Suppose we want to acquire a new accent that fits better in the context in which we are working or socializing. We can hire a teacher or coach and even perhaps ask our employer to ante-up the coin for this, with the rationale that swifter and clearer communication on our part will ultimately contribute to the ROI. But here may be other workable strategies or at least supplementary ones. What follows are a couple that have been part of my experience.
Personally, I continually find it useful to ask my friends and colleagues for advice and even on-the-spot correction of my inaccuracies, when I am thrust into a situation of speaking the tongue that is not native to me but is so to them. I have offered the same service to others eager to improve their verbal skills. This is not always easy. Some years back I asked the secretary of our organization for real time corrections of my linguistic errors and mispronunciations in French. Since her cultural background was a bit more hierarchical than my own, she was hesitant for quite a while, so, being seen as a kind of boss figure, I had to keep on coaxing. Now, however, we have come to the point where she will do it automatically, though not in front of others, which is a good practice in this regard. I usually learn something or improve something every time I am with her.

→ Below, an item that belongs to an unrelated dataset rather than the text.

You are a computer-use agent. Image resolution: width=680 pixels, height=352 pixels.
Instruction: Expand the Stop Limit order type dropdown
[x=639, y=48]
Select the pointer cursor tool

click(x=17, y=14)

Another tactic that works well in the class or training room is the use of improvisational theater. Here role-playing takes the onus off of acting and speaking differently, and it becomes fun rather than discipline. Trying to be somebody else or to act like someone else is often hindered by shyness or forbidden by political correctness in everyday life. But, on stage, we are able to invite the other into ourselves and appropriate their way of speaking and doing in the safety and excitement of play. What we learn under the guise of theater embeds itself more quickly and more firmly. It tends to stay longer than what we learn in lectures and textbooks.
Unfortunately, today it is too easy to confuse cultural misappropriation with cultural learning and adaptation. Passing for another identity while hiding one's own has been a survival technique for many individuals from targeted groups. The context often being one of shame and pain. True, past culturcides, violations sprouting from ethnocentricity have left raw sensitivities, so care must be exercised and permission sometimes asked when we imitate others in order to embrace and learn from them. With a sense of goodwill and appreciation, we attempt to become more diverse in ourselves and richer in our connections with each other. We are not interested in deceit but togetherness.